A sermon from this corner explained why the Americans should not be considered favorites this year. The last couple of months have not been kind to most of the Yanks. Ergo, Lehmans choices were made excruciatingly difficult because there were no clear-cut selections.
Jerry Kelly? Davis Love? Maybe a John Daly or a veteran like Corey Pavin? Fred Couples? Lucas Glover or Tim Herron or maybe Shaun Micheel?
But as much as all of these men have characteristics that probably would have made them acceptable, none had talents that would have made them stand out. Cink and Verplank have their faults, but Lehman decided to pick them because they give him what he needs most from this squad ' day-in and day-out, a gutty, solid performance.

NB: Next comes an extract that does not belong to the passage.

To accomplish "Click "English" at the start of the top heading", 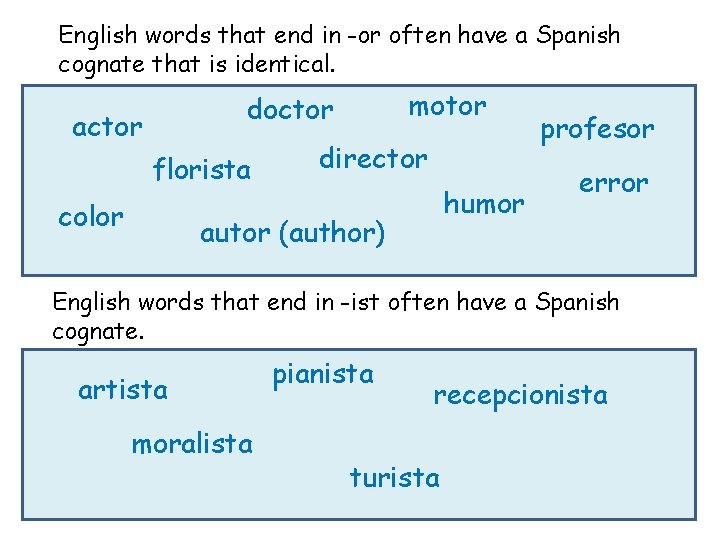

Cink would have made the team under the old format. Its a little disheartening to say that he was chosen because he had a lot of finishes that were in the 20-30 range, but thats what has happened. And the last two months he has performed pretty steadily, finishing T5 in the Buick Championship, T5 in the International, and T4 in the Cialis Western.
Verplank? Because of the diabetes which he has battled his entire career, you can never be sure just how hes going to play. But when he has been close to healthy, he has played pretty consistently. This year he had the double whammy of playing with a shoulder injury much of the season, eventually dropping out of the EDS Byron Nelson.
But he is third among the PGA Tour players in putting this year, and sixth in scrambling, which primarily measures the ability to chip it close. He doesnt hit it far at all ' hes currently 187th in driving distance. But the Ryder Cup venue, The K Club in Ireland, isnt overbearingly long, either. An inability to drive it long wont be particularly painful.
Cink led the tour in putting as late as 2004, and this year he has been pretty consistent, though he stands just 59th. He stands 18th on the scrambling rankings.
The point is, you could put either player with anyone else on the team and he would certainly be acceptable.
With four rookies on the team, Lehman could just not afford to gamble on a what-if or a maybe. Maybe Kelly would pick the week of September 18-24 to have his career performance. Maybe Glover would, or Love would rebound and play like he used to five years ago. But Lehman, unfortunately, does not have the luxury of finding out. Therefore, he had to go with two guys who maybe dont have that upside potential, but then they dont have the downside, either.
One oddity here ' in 2001 (the matches were played in 2002), Verplank was Curtis Stranges wildcard pick at the expense of one Tom Lehman. Lehman, who had a 5-3-2 record and was 3-0 in singles, was in the top10 for most of the year. But an injury knocked him out late in the year, and he missed the cut in the PGA. Strange picked Verplank, the first time in history that a rookie was U.S. wild-card pick, and Paul Azinger and left out Lehman.
Verplank rewarded Strange by going 2-1, including a win in singles against Lee Westwood. And now, Lehman himself puts the finger on Verplank.
Now, Lehman will take this American squad to Ireland. What is there to be optimistic about? Not much, if you look at the American players and what they have done this year. Not much, if you consider they will be opposed by Colin Montgomerie, Sergio Garcia, Jose Maria Olazabal, Padraig Harrington, maybe Thomas Bjorn or Lee Westwood or Darren Clarke.
But all is not well in the European camp, either. Some of the Euros have been struggling of late. Clarke recently lost his wife after a lengthy illness. Westwood has not been particularly impressive, and neither has Miguel Angel Jimenez, all of whom were counted on to play big Ryder Cup roles at the start of the season.
This American team, as a matter of fact, looks a whole lot like what the Europeans have been throwing up against us the past 10 years or so. For Lehmans sake, Cink and Verplank have to think that, too.